Former Conservative leader Iain Duncan Smith and Work and Pensions Secretary Amber Rudd are among those who would be at ‘high risk’ of losing their seats as anger among Tory voters over the Government’s ‘failure to deliver Brexit’ sharpens, experts said.     

Jeremy Corbyn is set to take power due to Theresa May’s failure to deliver Brexit by March 29, a polling analysis revealed

Other potential losses include Zac Goldsmith, Justine Greening and Stephen Crabb. 

An Electoral Calculus poll of polls, including 8,561 people spoken to between April 2 and 11, found that Labour would become the largest party in the Commons, winning 296 seats to the Conservatives’ 259. 

Electoral Calculus founder Martin Baxter said: ‘Theresa May is discovering why David Cameron really held the referendum. 

‘It wasn’t to placate his own Eurosceptic MPs, instead it was to stop Conservative voters defecting to pro-Brexit parties.’ 

A general election would see the Conservative Party losing 59 seats, meaning Mr Corbyn’s party would be left the largest in the House of Commons, the poll of polls revealed

Mr Baxter added that process seems to have restarted, with the Tories beginning to suffer for it.  

The data confirms the findings of another poll, released this weekend, which revealed that support for the Conservatives had sunk to its lowest level in six years – with pro-Leave parties, such as Nigel Farage’s new Brexit Party, soaking up much of the dissatisfied voters. 

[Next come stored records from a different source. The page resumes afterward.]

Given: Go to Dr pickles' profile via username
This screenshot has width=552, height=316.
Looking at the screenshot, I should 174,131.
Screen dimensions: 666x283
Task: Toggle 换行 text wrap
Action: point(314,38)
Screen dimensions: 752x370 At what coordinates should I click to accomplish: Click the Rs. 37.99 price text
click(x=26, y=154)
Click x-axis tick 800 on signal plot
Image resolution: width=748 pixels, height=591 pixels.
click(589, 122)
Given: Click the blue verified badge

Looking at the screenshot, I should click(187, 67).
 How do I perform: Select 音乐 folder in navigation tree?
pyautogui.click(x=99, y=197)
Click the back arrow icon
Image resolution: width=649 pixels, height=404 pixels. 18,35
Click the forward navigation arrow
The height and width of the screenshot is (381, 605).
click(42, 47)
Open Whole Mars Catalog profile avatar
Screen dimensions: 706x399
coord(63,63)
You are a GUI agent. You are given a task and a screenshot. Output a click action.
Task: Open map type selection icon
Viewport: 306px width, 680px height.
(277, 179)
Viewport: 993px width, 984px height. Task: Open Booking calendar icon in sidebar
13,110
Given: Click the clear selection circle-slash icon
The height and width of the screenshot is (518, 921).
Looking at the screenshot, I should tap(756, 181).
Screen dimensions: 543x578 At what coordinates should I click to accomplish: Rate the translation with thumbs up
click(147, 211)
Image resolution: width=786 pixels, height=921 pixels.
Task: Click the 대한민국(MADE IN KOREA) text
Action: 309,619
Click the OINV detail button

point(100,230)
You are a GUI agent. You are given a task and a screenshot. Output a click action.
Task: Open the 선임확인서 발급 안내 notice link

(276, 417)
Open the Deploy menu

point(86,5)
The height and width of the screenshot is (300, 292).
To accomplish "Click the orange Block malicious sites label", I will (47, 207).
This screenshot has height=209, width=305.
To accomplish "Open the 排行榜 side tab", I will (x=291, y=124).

A YouGov poll for The Times predicted the Conservatives would win only 28 per cent of the vote in a general election, compared to Labour’s estimated 32 per cent.  

The Brexit Party would score an impressive 8 per cent which, when combined with Mr Farage’s former party Ukip on 6 per cent, means the ardently pro-Leave parties would be the country’s third largest political force with 14 per cent of the vote.  

Nigel Farage told a packed auditorium in Birmingham: 'We are lions being led by donkeys'

Nigel Farage told a packed auditorium in Birmingham: ‘We are lions being led by donkeys’

This would increase to a combined total of 29 per cent – 15 for the Brexit Party and 14 for Ukip – in potential European Parliament elections, compared to Labour’s 24 per cent and the Tories’ 16, according to the poll. 

Conservative Party lawyers ignited the possibility for a coup against Mrs May within months, as officials advised the party’s 1922 Committee that the panel could rewrite the rules that stop MPs carrying out more than one vote of no confidence attempt each year, according to reports. 

The news comes after Nigel Farage yesterday whipped up hardline Eurosceptics as he vowed his new party would cause an earthquake among ‘the career political class’, telling a packed auditorium in Birmingham that ‘we are lions being led by donkeys’.

The former Ukip leader, who turned his back on the party for ‘lacking good people’, tore into the Government for its handling of Britain’s departure, saying: ‘I find myself standing here today in my sixth European election campaign.

‘I shouldn’t be here, you shouldn’t be here, this shouldn’t be happening, we should have left the European Union.

‘But I’m damned if after 25 years I’m going to roll over and let these politicians do this to us!

‘So let’s fight back! Let’s fight back! We won’t stand for it! We won’t stand for it!’